What impact will AI make both operationally and across research applications in your business over the next 5 years?

  • The impact of AI on drug discovery will increase, particularly in relation to biomarker ID and the growth of precision medicine.
  • The Board should be encouraged to be up to speed on the strategic power of technology; appointing an AI champion could catalyse this.

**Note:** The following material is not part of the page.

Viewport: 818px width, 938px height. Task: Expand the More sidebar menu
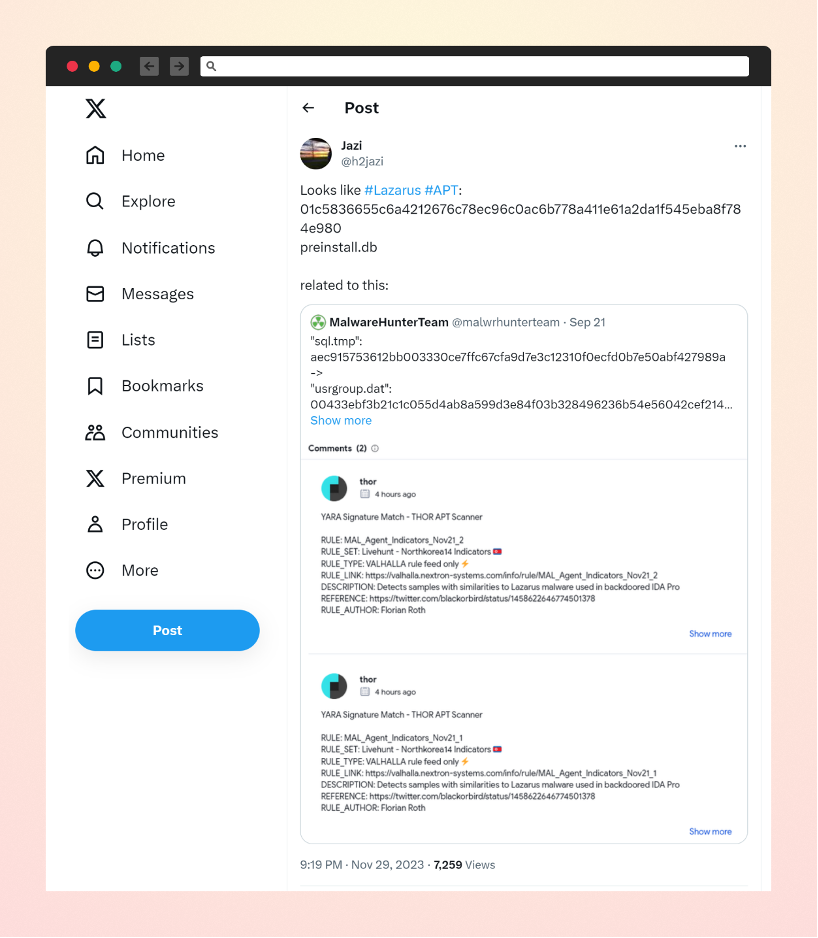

How do you switch off and strive for a healthy work/life balance?

  • Social exercising with family and friends is great; whether that be running, swimming, soccer, pickleball or walking meetings.

Tell me something about your company that you would like to share with the PIR community

  • I have founded and built Binney Street Capital, the venture capital fund for Dana Farber Cancer Institute. DFCI is a leading Harvard affiliated academic cancer institute. We invest in innovative therapeutic, diagnostic, digital health, and service companies that have transformative potential to improve patients’ lives. We invest across the innovation life cycle from inception to clinical proof-of-concept. We capitalize on our deep expertise, premier access, and network to add value to our portfolio companies from the initial build and launch to optimizing the clinical regulatory strategy. Our experienced team has a proven track record of success in company building, investing, and deal-making. We leverage premier access to top-tier researchers, clinicians, and health administrators as a foundation for our success.

What advice would you give your 23-year old self?

  • I should have invested in google!

Words of Wisdom?

  • Best Advice I was given: People are the key to the success of all organisations.
  • Advice I’d give: Positivity always wins and enables you to navigate failures. Curiosity and listening skills are undervalued.
  • What I wish I’d known: It’s OK to say no!